Botín petrolero y hegemonía
Detrás de la captura de Maduro hay menos épica democrática y mucho más cálculo sobre quién se queda con las mayores reservas probadas de crudo del planeta. Trump ha verbalizado sin rubor que su objetivo es “gestionar” Venezuela y poner sus recursos al servicio de las compañías estadounidenses, un giro abiertamente colonial en pleno siglo XXI.
En un mercado con petróleo abundante, el valor de Venezuela no está en salvar la oferta global, sino en controlar un grifo capaz de presionar precios, debilitar a OPEP+ y castigar a rivales como Rusia. Reconstruir PDVSA exige cientos de miles de millones y una década larga de inversiones, un banquete diseñado para gigantes como Chevron.
China, invitada incómoda al reparto
El “botín” venezolano no solo son barriles: son minas de minerales estratégicos, infraestructuras y un enclave geopolítico donde China, Rusia e Irán habían ganado terreno a Washington.
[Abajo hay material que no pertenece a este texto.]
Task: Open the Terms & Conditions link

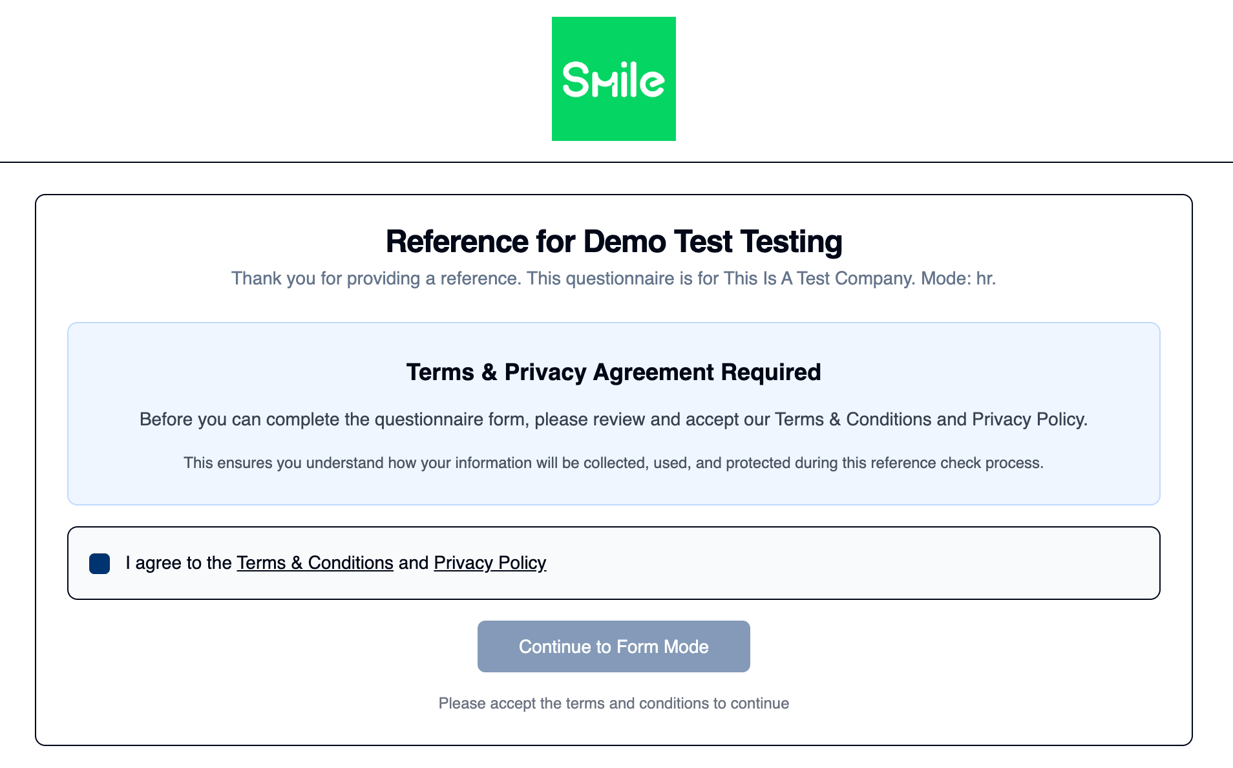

Pekín había financiado a PDVSA, suministrado armamento y consolidado a Caracas como socio político en su pulso con EEUU, aunque con cautelas y sin alianzas defensivas formales.
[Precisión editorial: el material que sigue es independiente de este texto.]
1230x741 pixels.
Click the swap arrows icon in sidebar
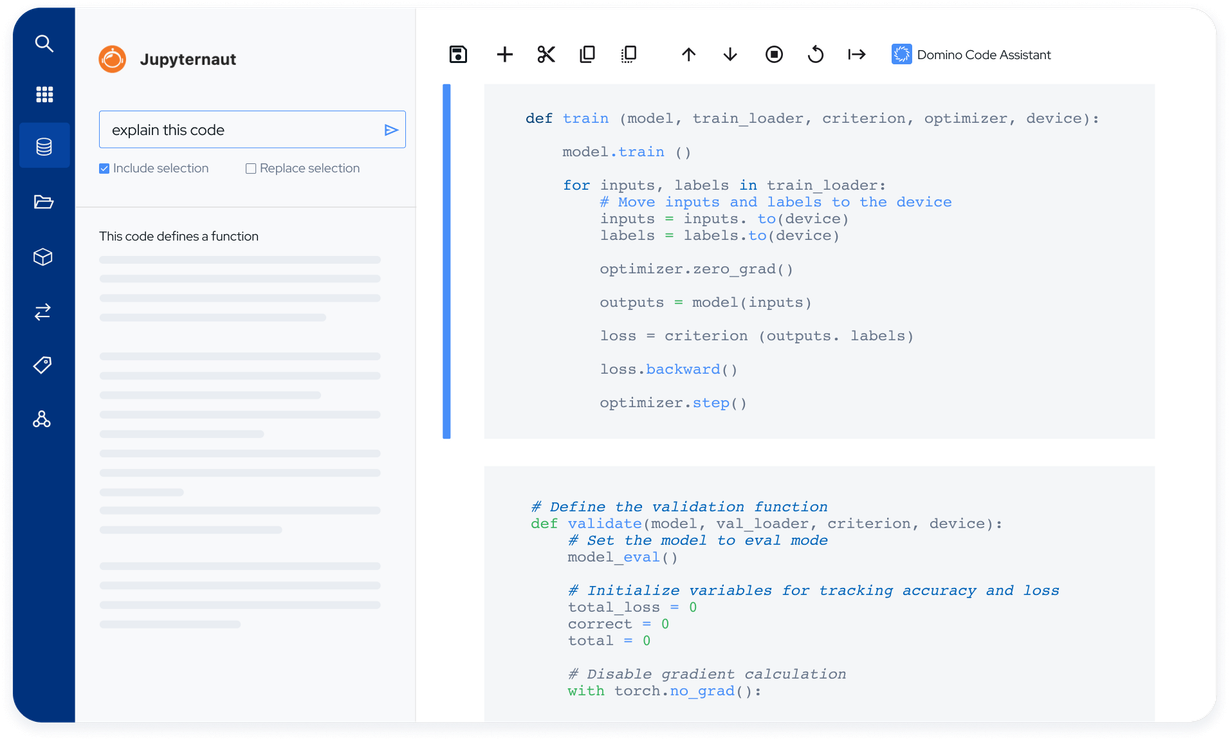[43, 312]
Al golpear a Venezuela, Trump lanza también un aviso a China: sus apuestas en el patio trasero de EEUU pueden volatilizarse en una sola operación “quirúrgica”. Dejar el negocio del crudo en manos de empresas estadounidenses y relegar a China al papel de simple cliente es parte del castigo, pero también una advertencia de lo que podría ocurrir en otros puntos calientes del mapa.
Un país reducido a botín
La narrativa del “rescate” democrático oculta que los 30 millones de venezolanos vuelven a ser tratados como daño colateral en un saqueo geoestratégico. La promesa de estabilidad y prosperidad choca con una historia reciente de intervenciones que dejaron estados fallidos, élites enriquecidas y sociedades aún más fracturadas.
Mientras Washington reescribe las reglas de la soberanía a golpe de comando y China calcula hasta dónde responder, Venezuela corre el riesgo de quedar atrapada como territorio de saqueo entre imperios rivales. El botín petrolero del siglo XXI vuelve a tener un nombre propio, pero no una voz propia.